Post by Utsanomiko »

A major dilemma for working mothers, which in my experience often goes unaccounted, is just how many expenditures go into holding a job and caring for a child whilst away from home.

I will admit first of all that I am not talking about high-salary 'career women' but rather the larger number of women on the lower end of the middle-class and white-collar/business-casual jobs; teachers, customer service, receptionists, data entry/secretarial jobs, and so on. The 20k-30k a year jobs that are in greater numbers and accessibility to modern women yet fewer avenues for growth, but the pressure to be successful and independent and have a big luxury budget are very much still present.

Let's say a particular young woman has a baby or a couple small children and, looking for some supplemental income for the family, finds a decent office job where she can earn about $2000 a month. For the first several years this child will need daycare, which in this era suburban sprawl few people have local family or neighbors they trust, decent daycare provision is seen as a job itself; Fifty bucks for an 8-hour day will eat half that woman's paycheck.

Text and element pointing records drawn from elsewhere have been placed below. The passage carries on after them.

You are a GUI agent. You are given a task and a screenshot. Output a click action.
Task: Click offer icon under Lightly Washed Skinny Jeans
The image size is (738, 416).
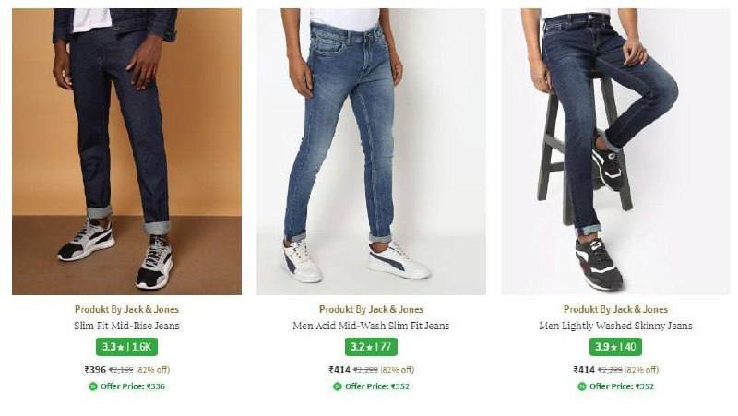[582, 386]
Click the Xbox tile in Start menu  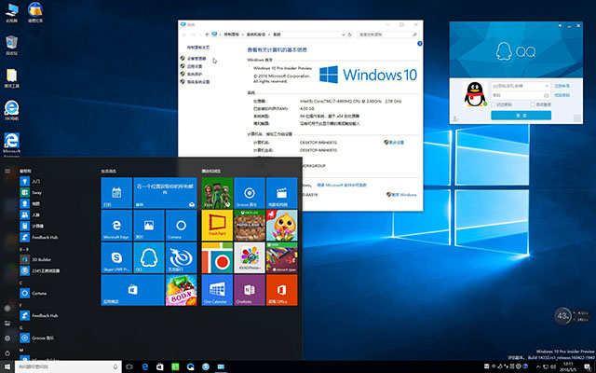pyautogui.click(x=216, y=193)
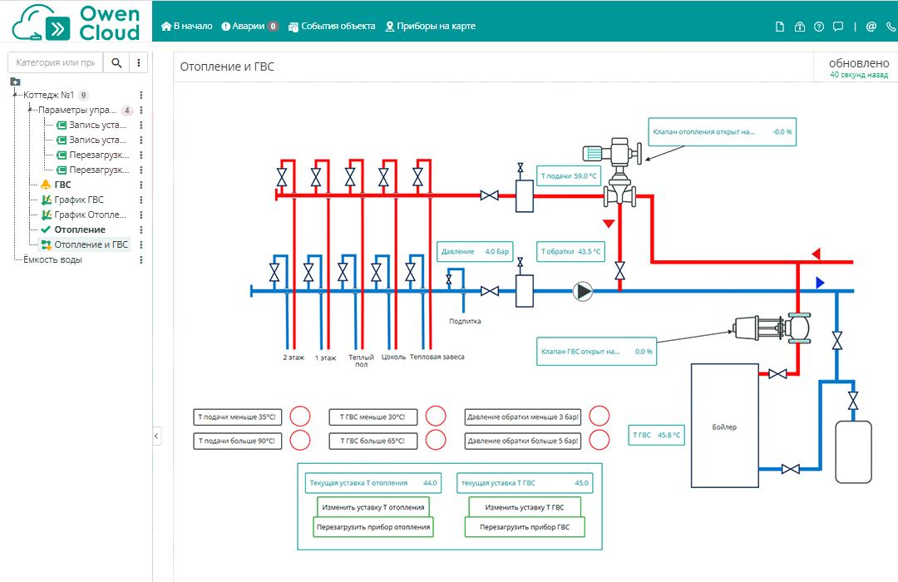Click the @ email icon
Screen dimensions: 898x582
[871, 27]
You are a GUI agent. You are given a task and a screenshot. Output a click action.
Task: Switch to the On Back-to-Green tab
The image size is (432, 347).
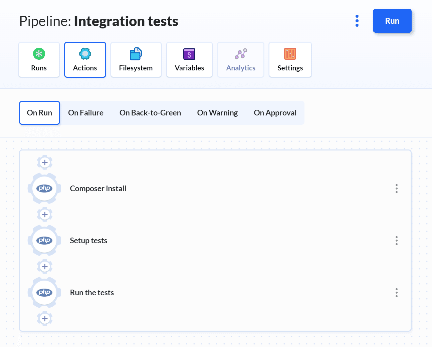coord(150,113)
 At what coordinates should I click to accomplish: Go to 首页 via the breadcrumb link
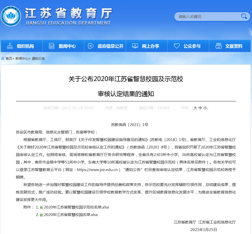[x=9, y=59]
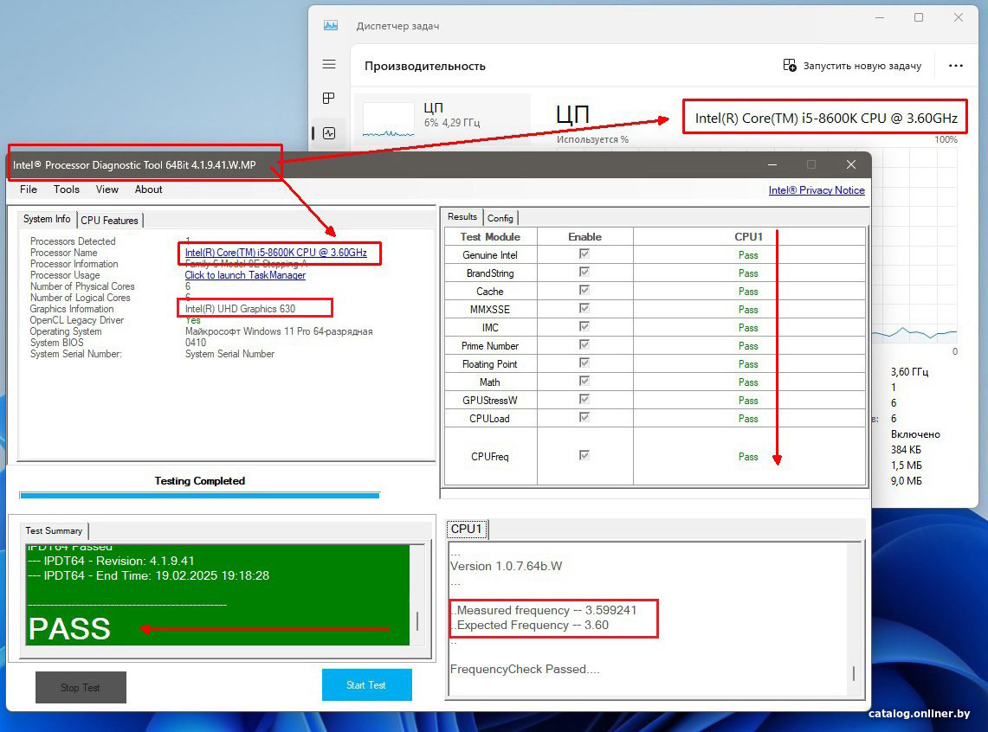This screenshot has width=988, height=732.
Task: Open the File menu
Action: tap(29, 189)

Then there's transportation, and for born & raised midwesterners such as myself, that means big American automobiles on our big bus-less roads. Now, many young couples already have two cars even with with one income, but I'll add it in under the assumption she's paying for her own car herself. That's easily another $650 a month for payments, insurance, a tank of fuel a month, and a couple bucks set aside for maintenance. Many of these work environments keep a dress code of at least business-casual, so there'll be additional expenses for clothes compared to what she wears around the house or for infrequent events. Even without the fashion industry being a huge influence on culture, who wants to be seen wearing the same five outfits a week? A frugal budget of a couple $25 discount items every other week is still another $100 a month just to work comfortably.

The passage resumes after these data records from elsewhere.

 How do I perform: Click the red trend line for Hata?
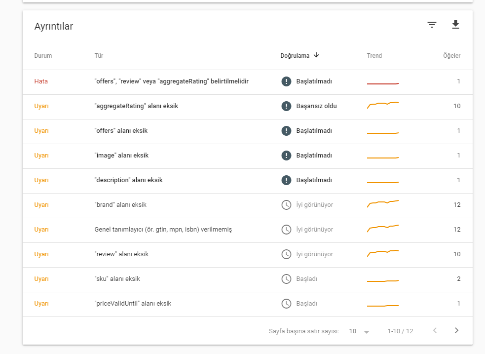click(x=382, y=83)
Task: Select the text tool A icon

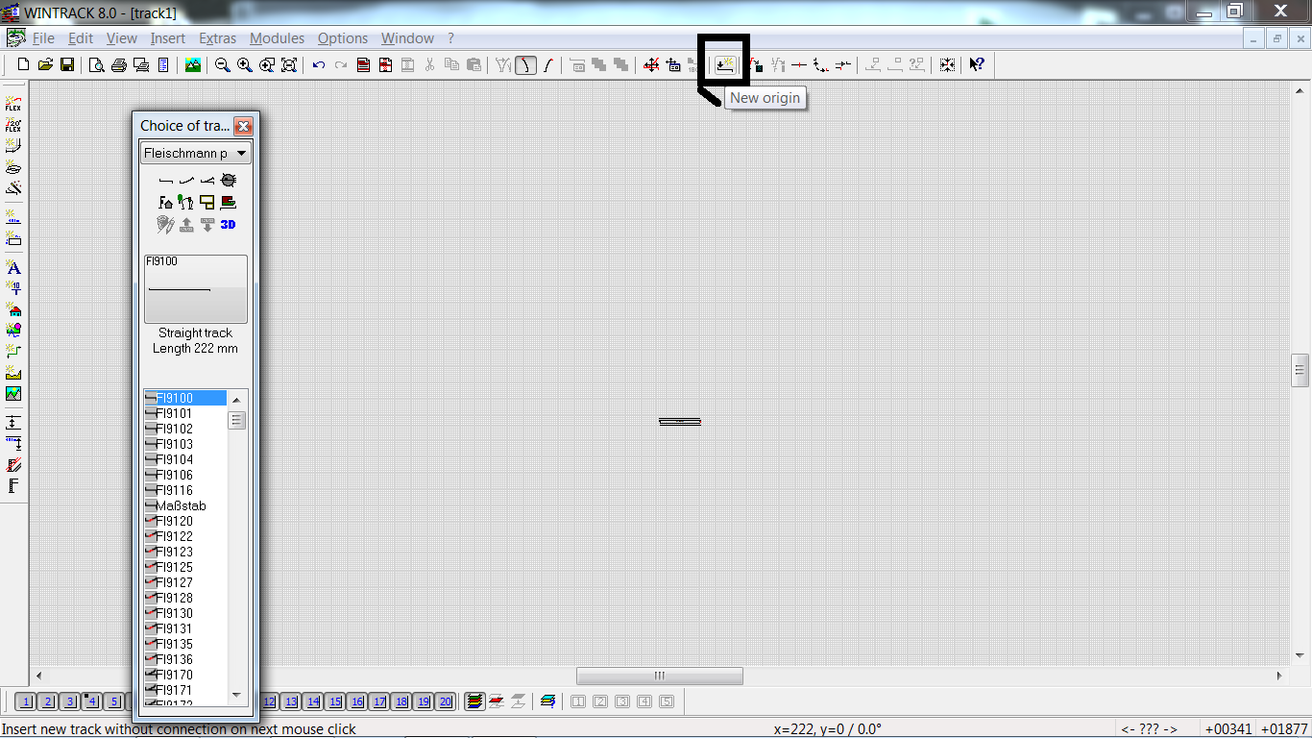Action: (13, 267)
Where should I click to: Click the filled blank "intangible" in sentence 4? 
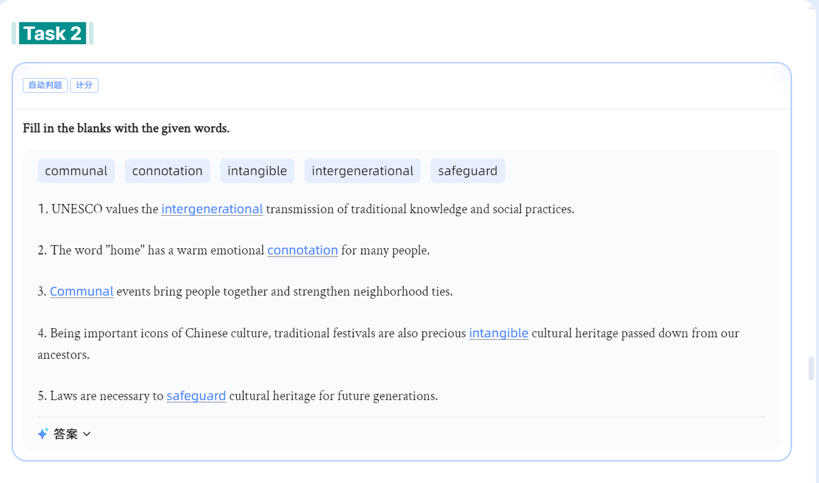click(x=498, y=333)

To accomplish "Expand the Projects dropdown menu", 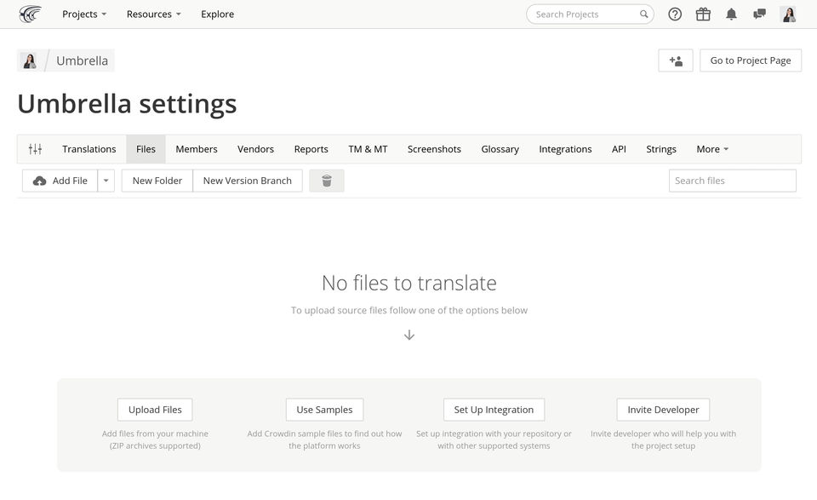I will point(84,14).
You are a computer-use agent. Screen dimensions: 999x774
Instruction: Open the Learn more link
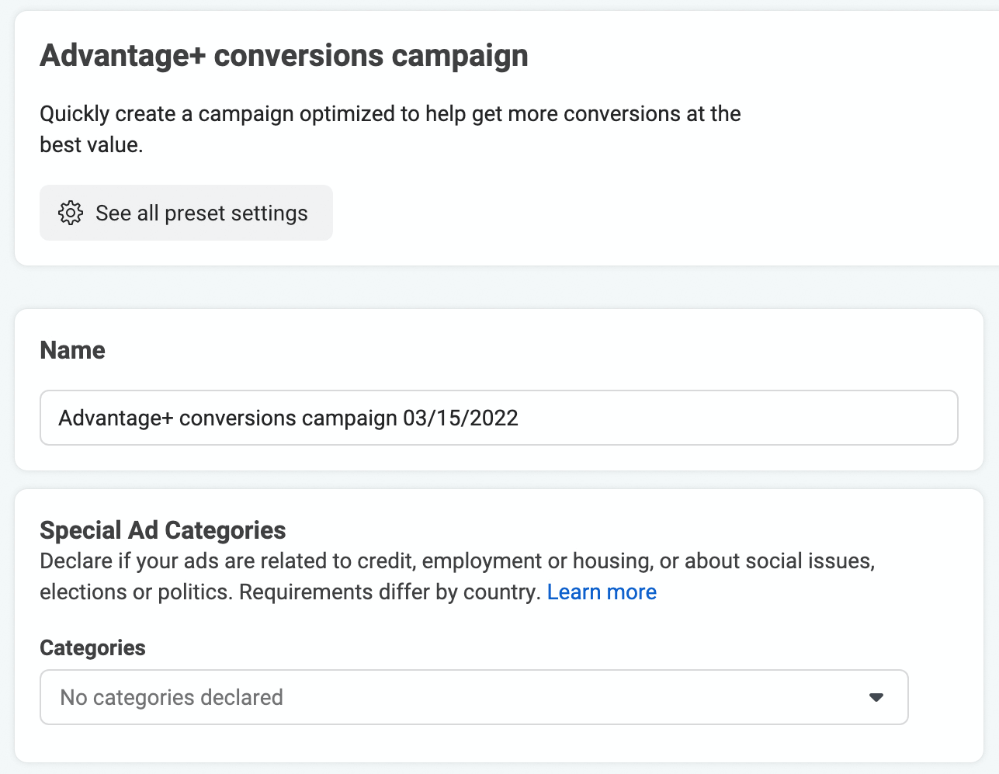602,592
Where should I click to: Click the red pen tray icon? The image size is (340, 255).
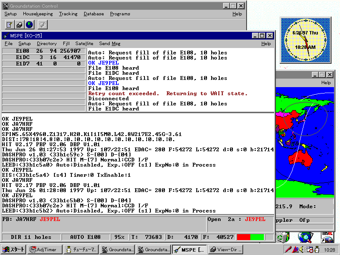pyautogui.click(x=288, y=250)
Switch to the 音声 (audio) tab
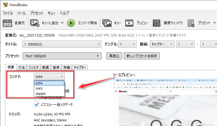 click(56, 67)
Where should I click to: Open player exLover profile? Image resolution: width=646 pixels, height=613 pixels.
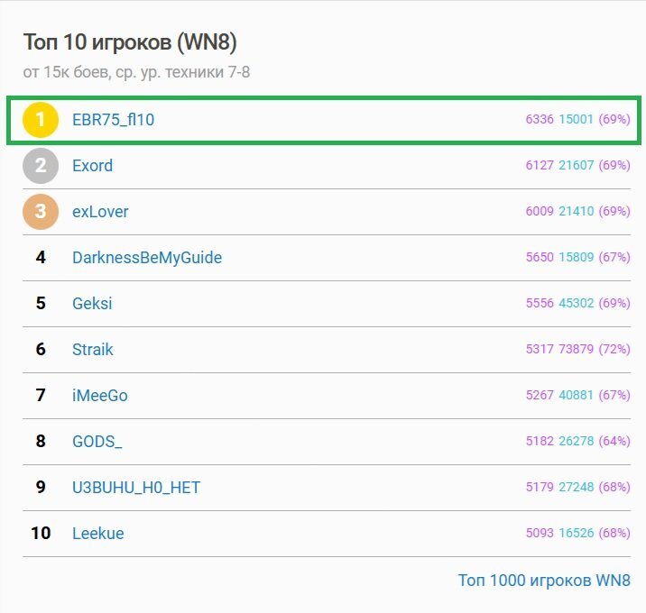[100, 212]
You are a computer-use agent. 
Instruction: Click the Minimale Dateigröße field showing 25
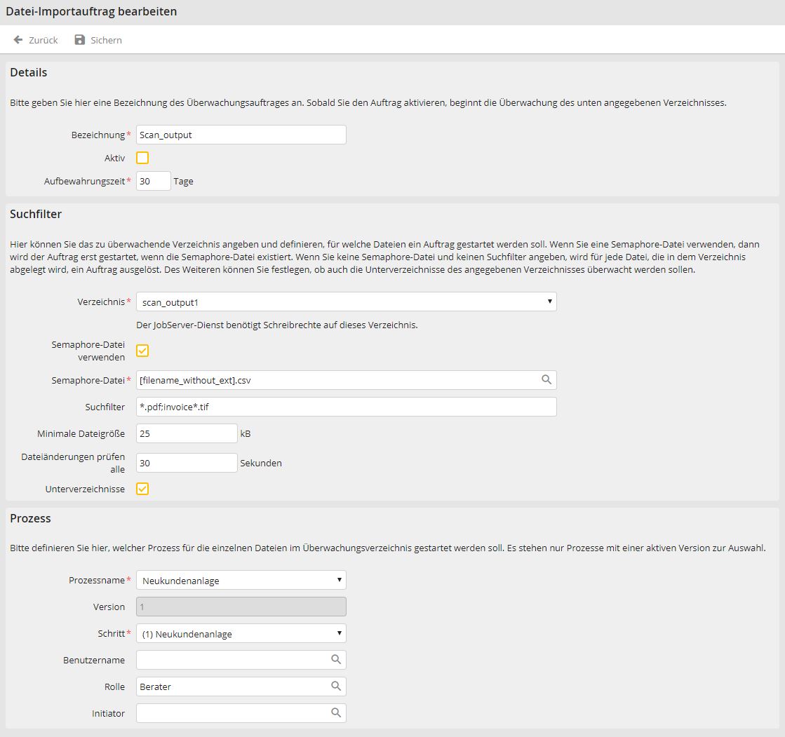coord(186,433)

I'll finally add lunch expenditures, although this was something I myself all but eliminated from my past job. Sure, hanging out with my co-workers when they all left for lunch at local restaurants was a great way to socialize each, but when I realized the added cost compared to what I could put together at home was $200 a month, I stuck with brown-bagging except on special occasions. Few followed suit.

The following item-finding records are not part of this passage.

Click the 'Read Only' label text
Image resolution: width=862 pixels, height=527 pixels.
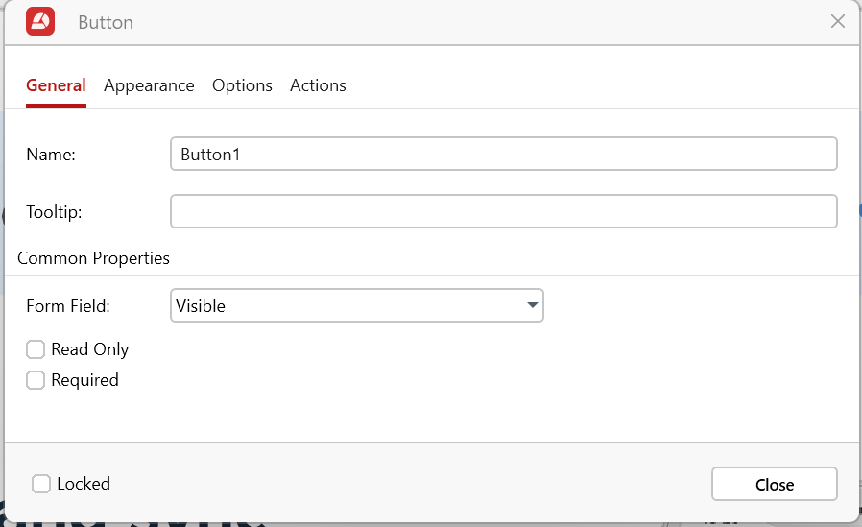pos(89,349)
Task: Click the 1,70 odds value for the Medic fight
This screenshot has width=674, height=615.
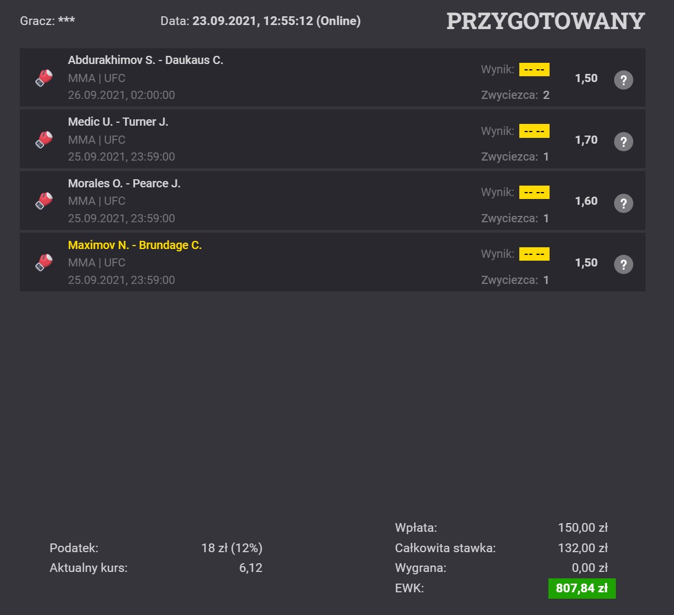Action: 586,140
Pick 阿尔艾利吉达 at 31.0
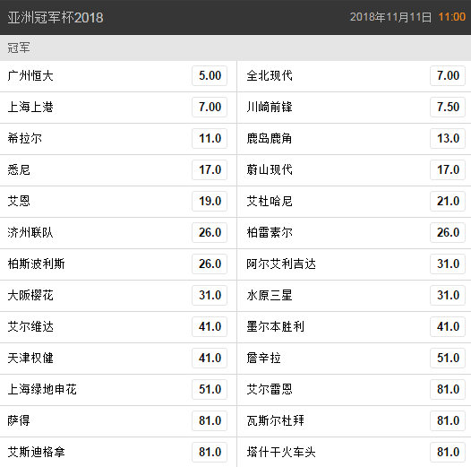Screen dimensions: 471x467 coord(448,264)
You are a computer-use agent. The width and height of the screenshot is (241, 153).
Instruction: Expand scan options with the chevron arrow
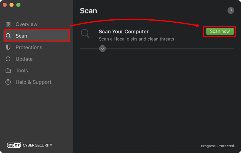(x=102, y=48)
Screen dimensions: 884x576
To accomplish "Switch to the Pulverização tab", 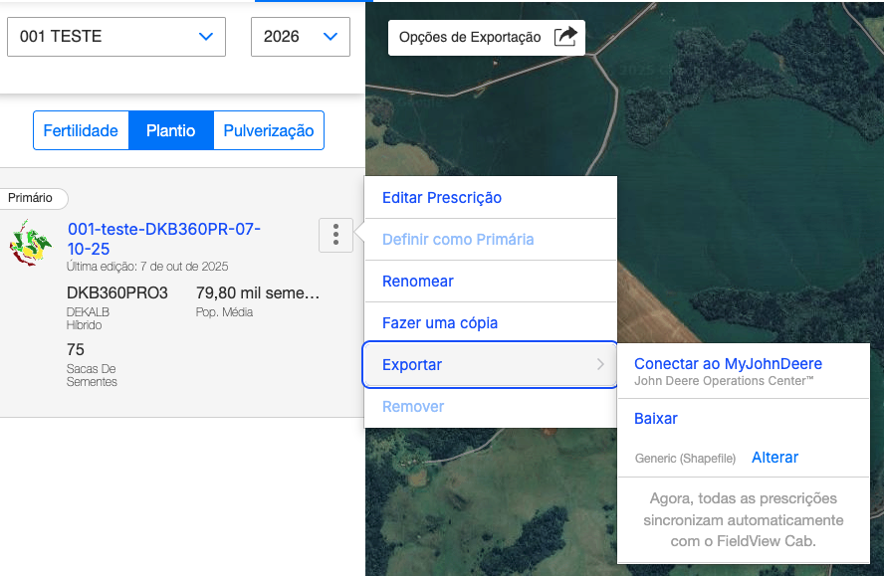I will pyautogui.click(x=269, y=130).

Adding these costs together, My example's final income is $50. Fifty more dollars a month to improve quality of living or to cover the extra costs of raising a kid, in exchange for raising them in a daycare environment (and for filling up a job somebody else needed for their currently zero-income household). And that's assuming taxes and insurance were already factored out. Add in college loans for a degree she might have needed just to get picked for a desk job, and suddenly this modern lifestyle has created a personal deficit. Don't forget she'll also be recommended to buy a new cellphone plan and maybe a credit card to rack up debt like everybody else.

This is certainly not a practical way of spending money, but from what I've seen amongst my age group and income bracket, it's the norm. People spend a huge amount of money just to earn a little more; their incomes expand but their practical expenses and savings don't increase. That's the majority of our society. Our whole economy is bloated with service & retail jobs for companies selling big cars, new TVs, fancy houses, and refinanced loans, so these people can then buy more big cars, new TVs, fancy houses, and refinanced loans from them. And I'm starting to think its benefits haven't outweighed its consequences upon society's culture and upbringing.